STAT3 as a Common Pathway for Anaplastic Lymphomas: Something to Target in ALK-Negative Types?

STAT3 has already been identified as a central player in several inflammation-related malignancies, and various mechanisms, such as chronic cytokine stimulation, constitutive receptor activation, and downstream signaling, have been shown to dysregulate this transcription factor. The role of the JAK/STAT3 pathway is already recognized in ALK⁺ anaplastic large-cell lymphoma (ALCL), where translocations yield a chimeric ALK gene that activates STAT3 and maintains the malignant phenotype. No such mechanism has previously been demonstrated in ALK-negative lymphoma, which lacks these translocations. However, this study from an international collaborative group led by Dr. Giorgio Inghirami and Dr. Raul Rabadan of the University of Torino, Weill Cornell Medical College, New York University, and Columbia University, gives important new clues as to both the pathogenesis and potential targets for intervention.

Exome sequencing was used to investigate the frequency of somatic mutations and copy number variation. Although mutations were evenly distributed across the chromosomes, it was apparent that JAK1 and STAT3 genes were recurrently mutated. This was confirmed by targeted sequencing of 88 cases of ALK-negative systemic ALCL, among which nonsynonymous mutations in JAK1 or STAT3 were found in 18 percent, with 38 percent of cases exhibiting lesions in both genes. Conversely, no mutations in these genes were seen in ALK-positive ALCL or in other types of peripheral T-cell lymphoma. The cases with mutations were all found to express nuclear phosphorylated STAT (pSTAT) by immunohistochemistry, with some nonmutant cases also showing this pattern, suggesting that alternative mechanisms of STAT3 upregulation may also exist. Similar increases in pSTAT were observed in cell lines transfected with mutant STAT3 expression constructs, an effect heightened by exposure to interleukin-6. Injection of mutant STAT3 cells led to metastatic engraftment and early death in immunodeficient mice, whereas mice remained healthy after injection of the wild-type equivalent. Mutant STAT3-expressing cell lines showed upregulation of the transcription factor ATF3 and its downstream targets. Similar observations were made using constructs with mutations in JAK1 of the type found in ALCL, but there was no synergy between the STAT3 and JAK1 mutations, which were lethal when present together in a single cell.

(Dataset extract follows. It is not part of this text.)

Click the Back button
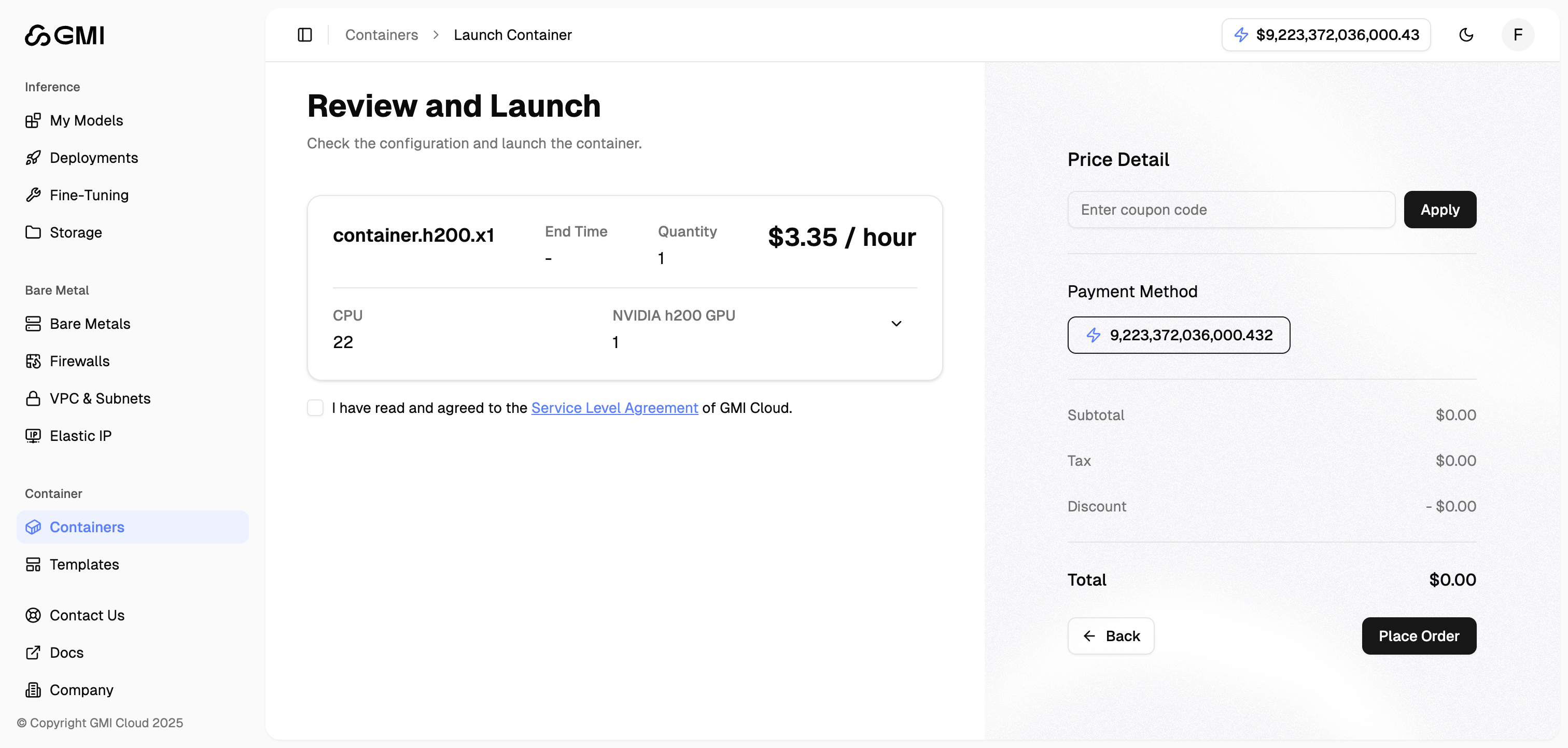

Further investigation of the molecular determinants of malignancy in ALCL were sought by whole-transcriptome RNA sequencing, which revealed that in some ALK-negative cases there were fusion transcripts involving tyrosine kinases such as ROS1 and TYK2, with partners which could provide dimerization domains such as NFkB2. This was shown to permit transphosphorylation, which in turn led to phosphorylation of JAK2/JAK3 and STAT3. Transfection into mouse fibroblasts showed that these chimeric transcripts could produce transformation in vitro and tumors in vivo, albeit less efficiently than NPM-ALK chimeras of the type found in ALK⁺ ALCL.

Investigating the potential for targeted therapy based on these findings, the authors tested inhibitors of the pathway for their effects in cell lines and preclinical models. Although the STAT3 inhibitor niclosamide showed limited activity in cells bearing mutations, an ALK-negative ALCL-derived xenograft showed growth inhibition with clinically relevant concentrations of the JAK1/JAK2 inhibitor ruxolitinib. In the cells bearing translocations such as NFkB2-ROS1, crizotinib did not significantly affect signaling, but a specific anti-ROS1 small molecule did prevent transphosphorylation.